Various algorithms can be used for text classification. You can build a classifier in scikit using the following code:
from sklearn.linear_model import LogisticRegression as LR
from sklearn.pipeline import Pipeline
Let's dissect the preceding code, line by line.
The initial two lines are simple imports. We import the fairly well-known Logistic Regression model and rename the import LR. The next is a pipeline import:
"Sequentially apply a list of transforms and a final estimator. Intermediate steps of the pipeline must be "transforms", that is, they must implement fit and transform methods. The final estimator only needs to implement fit."
Scikit-learn pipelines are, logistically, lists of operations that are applied, one after another. First, we applied the two operations we have already seen: CountVectorizer() and TfidfTransformer(). This was followed by LR(). The pipeline was created with Pipeline(...), but hasn't been executed. It is only executed when we call the fit() function from the Pipeline object:
text_lr_clf = Pipeline([('vect', CountVectorizer()), ('tfidf', TfidfTransformer()), ('clf',LR())])

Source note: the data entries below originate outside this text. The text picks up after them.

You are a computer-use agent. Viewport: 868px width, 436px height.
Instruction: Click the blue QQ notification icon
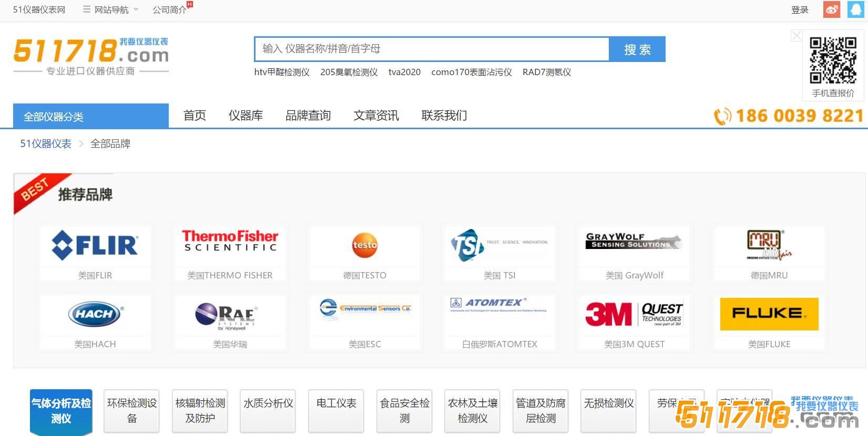(855, 9)
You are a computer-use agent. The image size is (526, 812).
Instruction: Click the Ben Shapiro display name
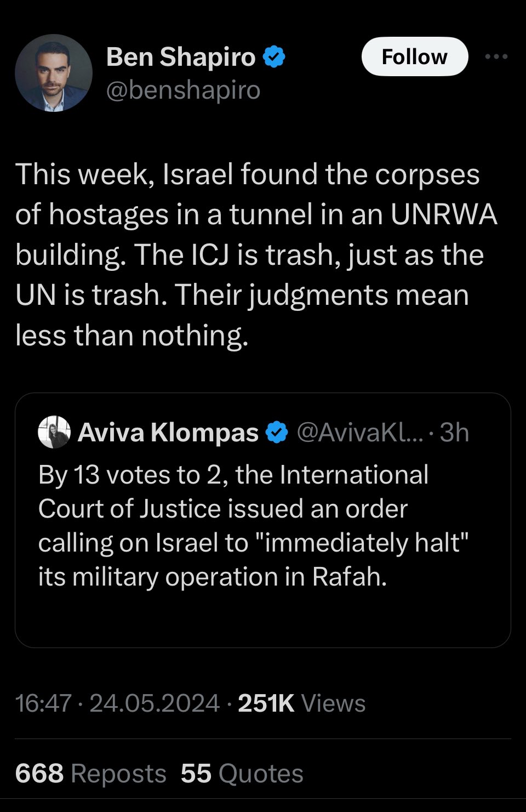click(x=181, y=57)
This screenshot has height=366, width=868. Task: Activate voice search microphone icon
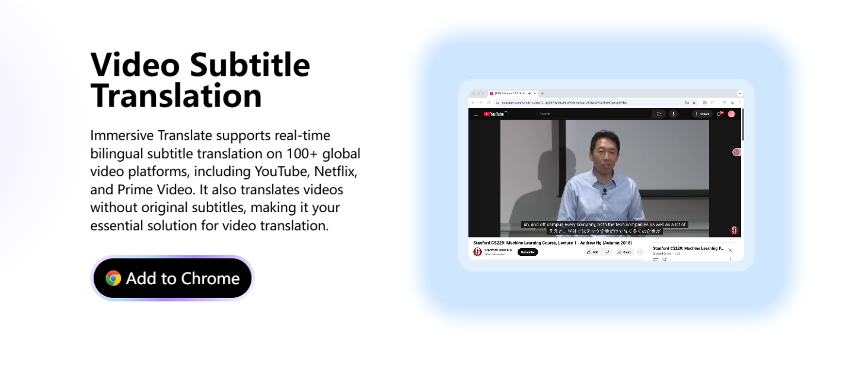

text_lr_clf = text_lr_clf.fit(twenty_train.data, twenty_train.target)
When this is called, it calls the transform function of all but the last object. For the last object – our Logistic Regression classifier – its fit() function is called. These transforms and classifiers are also referred to as estimators:
"All estimators in a pipeline, except the last one, must be transformers (that is, they must have a transform method). The last estimator may be any type (transformer, classifier, and so on)."
Let's calculate the accuracy of this model on the test data. For calculating the means on a large number of values, we will be using a scientific library called numpy:
import numpy as np
lr_predicted = text_lr_clf.predict(twenty_test.data)
lr_clf_accuracy = np.mean(lr_predicted == twenty_test.target) * 100.
print(f'Test Accuracy is {lr_clf_accuracy}')
This prints out the following output:
Test Accuracy is 82.79341476367499
We used the LR default parameters here. We can later optimize these using GridSearch or RandomSearch to improve the accuracy even more.
If you're going to remember only one thing from this section, remember to try a linear model such as logistic regression. They are often quite good for sparse high-dimensional data such as text, bag-of-words, or TF-IDF.
In addition to accuracy, it is useful to understand which categories of text are being confused for which other categories. We will call this a confusion matrix.
The following code uses the same variables we used to calculate the test accuracy for finding out the confusion matrix:
from sklearn.metrics import confusion_matrix
cf = confusion_matrix(y_true=twenty_test.target, y_pred=lr_predicted)
print(cf)
This prints a giant list of numbers which is not very interpretable. Let's try pretty printing this by using the print-json hack:
import json
print(json.dumps(cf.tolist(), indent=2))
This returns the following code:
[
[
236,
2,
0,
0,
1,
1,
3,
0,
3,
3,
1,
1,
2,
9,
2,
35,
3,
4,
1,
12
],
...
[
38,
4,
0,
0,
0,
0,
4,
0,
0,
2,
2,
0,
0,
8,
3,
48,
17,
2,
9,
114
]
]
This is slightly better. We now understand that this is a 20 × 20 grid of numbers. However, interpreting these numbers is a tedious task unless we can bring some visualization into this game. Let's do that next:
# this line ensures that the plot is rendered inside the Jupyter we used for testing this code
%matplotlib inline
import seaborn as sns
import matplotlib.pyplot as plt
plt.figure(figsize=(20,10))
ax = sns.heatmap(cf, annot=True, fmt="d",linewidths=.5, center = 90, vmax = 200)
# plt.show() # optional, un-comment if the plot does not show
This gives us the following amazing plot:
This plot highlights information of interest to us in different color schemes. For instance, the light diagonal from the lupper-left corner to the lower-right corner shows everything we got right. The other grids are darker-colored if we confused those more. For instance, 97 samples of one class got wrongly tagged, which is quickly visible by the dark black color in row 18 and column 16.
We will dive deeper into both parts of this section – model interpretation and data visualization – in slightly more detail later in this book.